* GIVEN INSTRUCTION *
Carry on the passage describing the church's choir, organ and tombs, starting after its last sentence.

━━ SOURCE TEXT ━━

In the choir we will particularly notice the fittings, the tombs, and the glass. The altar is the original Purbeck slab, of great size, which had been sawn in two and was used for seats in the north porch. The mutilated sedilia retain traces of their colour and gilding; they have been a very beautiful work.

The organ on the south has a most admirable case. “The details,” says Mr Freeman (in his book English Organ Cases, 1921),”are not inconsistent with a date as early as about 1580.” An older case, then, was probably used by John Harris when he built the organ for Magdalen College in 1637. Cromwell had it taken to Hampton Court; in 1660 it went back to Oxford; in 1737 it was bought for Tewkesbury. Often reconstructed, it is in constant use. Its dark wood and embossed gold pipes and delightful shape give it a very high place among English organs. The large modern organ in the north transept is a fine instrument, but hither-to lacks a case.

Tombs

The visitor must read for themselves the names of the many notables, De Clares and Despensers, who are buried in the pavement of the choir; but one must be singled out who lives in the centre – Edward, only child of Henry VI, laid here along with many others who fell at the Battle of Tewkesbury, on May 4th 1471.

In the north are three splendid sepulchral chantries. The westernmost is the Warwick Chantry of 1422, commemorating the first of the Richard Beauchamps whom Isabelle Despenser married. She died in 1439, and a mutilated inscription running round the chantry asks for prayers for her soul. She was buried in the choir.

It is a wonderful, delicate composition, in two stages, the roof of the lower stage only extending over the west half of the chantry. The vaulting of both roofs is amazingly fine. No imagery is left, but there is some heraldry, Royal, and of Clares and Despensers; and there are said to have been paintings of the Apostles, St Christopher, and a cross with adorning angels.

━━━
━━ RECORDS SUPPLIED ━━

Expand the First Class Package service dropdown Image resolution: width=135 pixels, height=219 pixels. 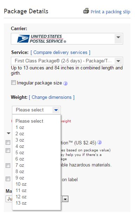click(x=118, y=61)
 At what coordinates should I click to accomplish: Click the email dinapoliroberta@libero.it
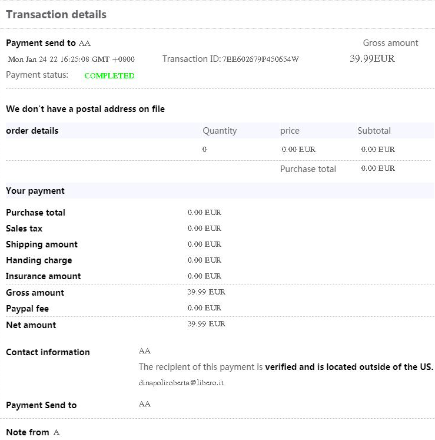click(x=181, y=383)
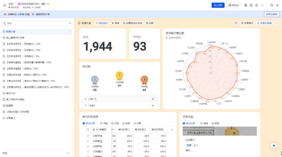Expand the 新建 section at sidebar bottom
The height and width of the screenshot is (157, 282).
point(68,153)
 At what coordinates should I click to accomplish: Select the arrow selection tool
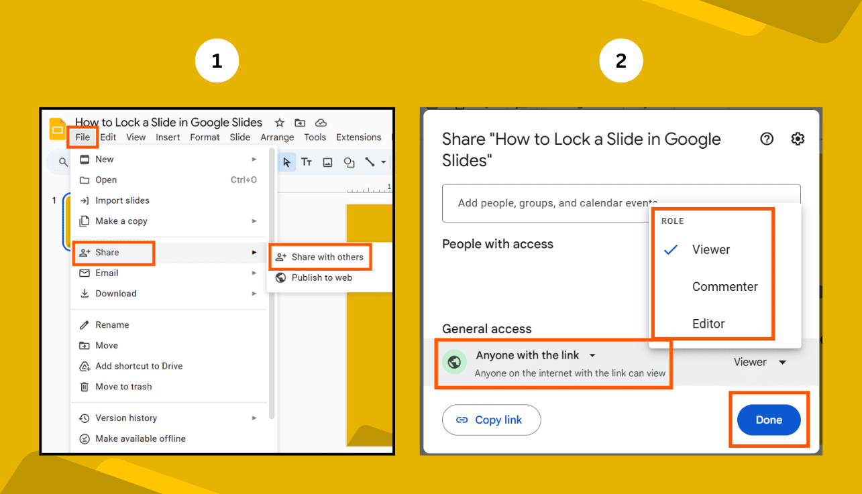tap(287, 162)
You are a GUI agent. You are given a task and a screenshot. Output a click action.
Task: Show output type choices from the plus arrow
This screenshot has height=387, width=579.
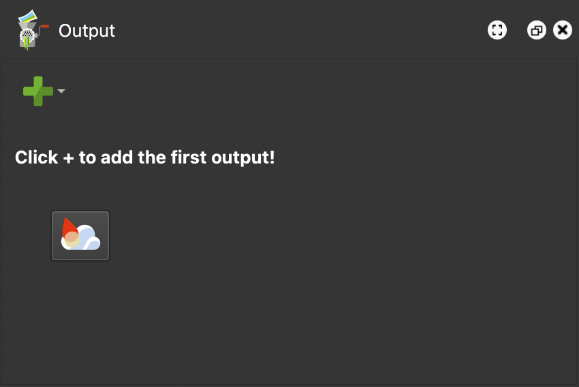pos(61,91)
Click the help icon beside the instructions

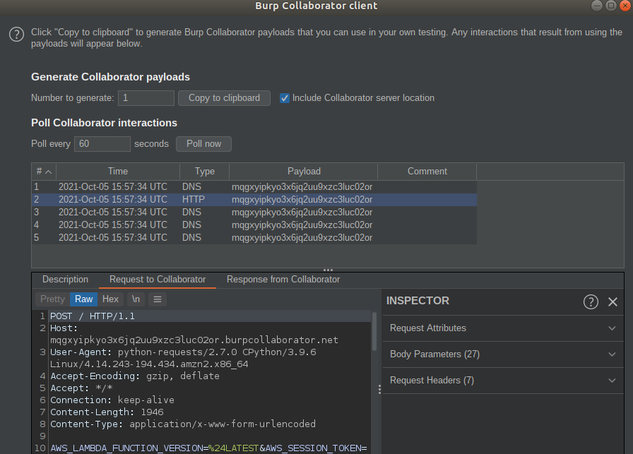coord(16,34)
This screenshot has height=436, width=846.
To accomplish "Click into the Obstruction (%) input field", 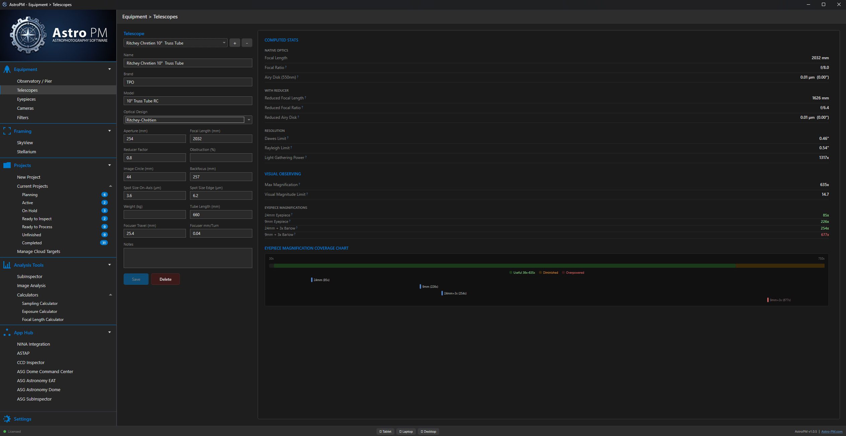I will click(221, 158).
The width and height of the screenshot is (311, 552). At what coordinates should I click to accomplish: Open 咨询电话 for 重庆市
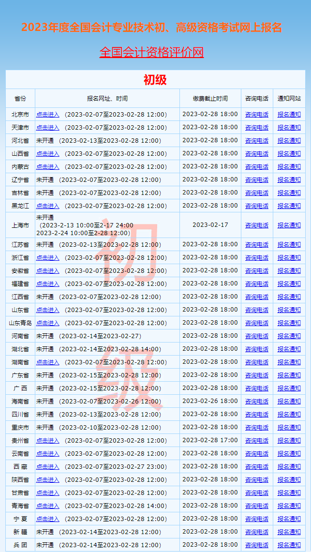point(256,428)
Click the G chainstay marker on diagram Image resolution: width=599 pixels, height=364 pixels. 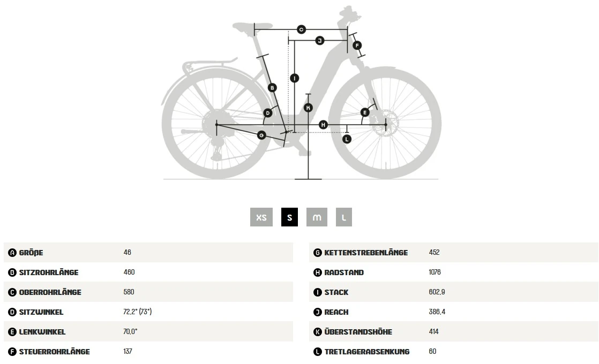pyautogui.click(x=261, y=135)
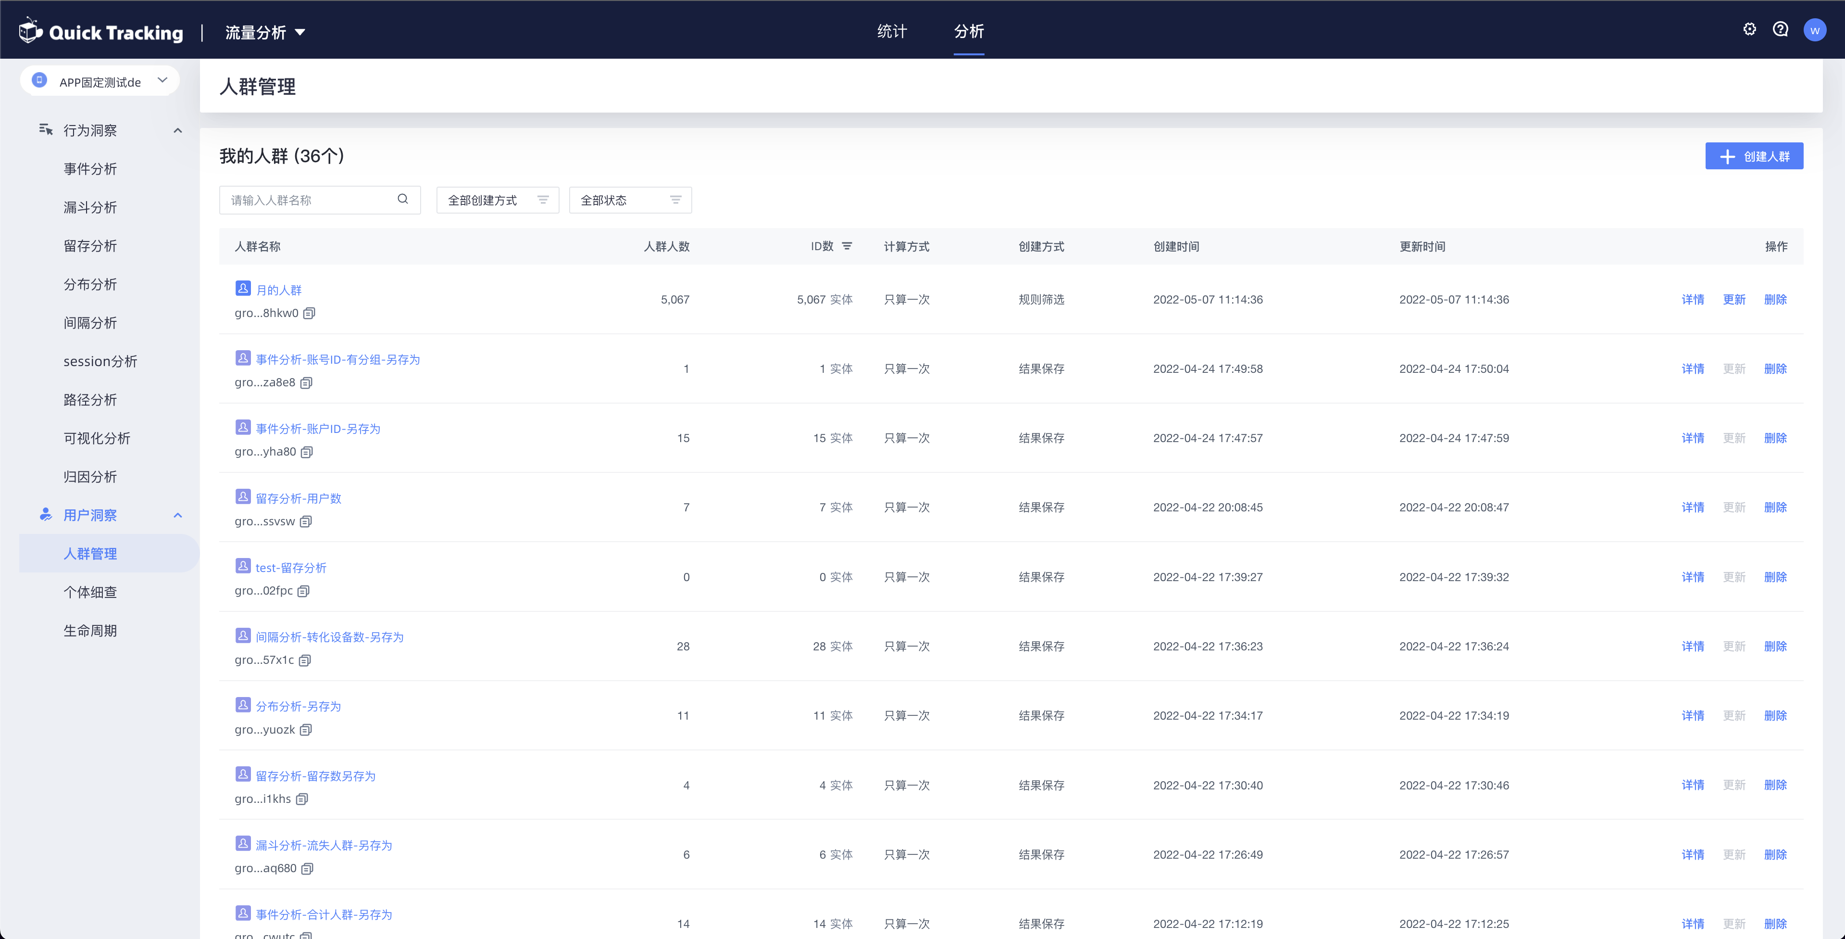Click the filter icon on 全部创建方式
The image size is (1845, 939).
pos(543,200)
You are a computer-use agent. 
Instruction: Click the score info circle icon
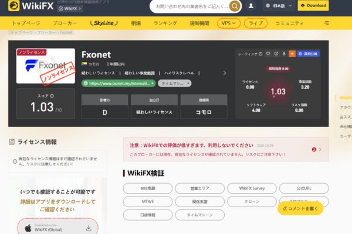pos(52,96)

━━━

* OUTPUT BELOW *
The second is the Founder’s Chapel, to Robert Fitz-hamon, made in 1397. Here is a very early specimen of fan-vaulting; and on the east wall are tantalizing traces of paintings which are often and vainly striven to make out. It has been said that they represent scenes in the life of St Thomas of Canterbury.

The third and easternmost is to Sir Hugh Despenser (died 1349) and Elizabeth (Montacute) who subsequently married Sir Guy de Brien and remodelled the choir. The effigies of both lie on the tomb. The canopy is an astonishing piece of work, tapering to a single tabernacle at the top, but wholly stripped of the score or more of images which once were in it. Traces of its rich colouring are still visible.

The one chantry on the south side is known as the Trinity Chapel. It commemorates Edward Lord Despenser (died 1375). Within it are paintings: the Trinity, the Coronation of the Virgin; older authorities add: portraits of Despenser and his wife, and of our Lord and the Apostles. In its general lines this chapel is very like that of the founder, but it has a very distinctive and uncommon feature, a figure of Lord Despenser on top, under a tabernacle, kneeling towards the high altar.

Stained Glass

The seven large windows of the choir are filled with their original fourteenth-century glass; they were re-leaded in the 1920’s and admirably rearranged by Messrs. Kempe under the supervision of Mr Rushford, who did so much for the Great Malvern glass. Dreadful insertions perpetuated in 1828 have been cleared away, but no new painted work has been put in; the gaps are filled with neutral tinted glass.

The scheme of the subjects is simple. The two western windows on north and south each contain four figures of knights. North (from west): Fitz-hamon, Hugh Despenser, Gilbert III de Clare, Robert Fitzroy. South: Gilbert I de Clare, William Lord de la Zouch, Richard de Clare, Gilbert II de Clare. The same cartoons have been used twice over, sometimes reversed. There is a similar repetition of design in the other windows.

The next four windows, two on north and two on the south, have a series of kings and prophets, some provided with names, others not readily identifiable. The kings are David, Soloman, Rehoboam, and Abijah.

The east window has the Last Judgment; below are panels of small figures of the blessed and the lost. In the main lights are two groups of Apostles, including John Baptist, the Virgin, Christ as Judge, and an Archangel. In the tracery is a beautiful little Coronation of the Virgin.

We will now examine the transepts and the ambulatory, with the chapels and monuments, beginning on the north. The transept itself is nearly filled up by the Grove organ, given in 1887.

Just east of it is the chapel of St James (and St Nicholas), which is a thirteenth century enlargement of the old apsidal chapel opening out of the transept.

Out of it you pass northward into a thirteenth century chapel which is the choir of an Early English (Lady?) Chapel, of which, the nave is gone. It has some beautiful detail and arcading. These two chapels were long cut off from the church and used as a grammar school. They were regained in 1875.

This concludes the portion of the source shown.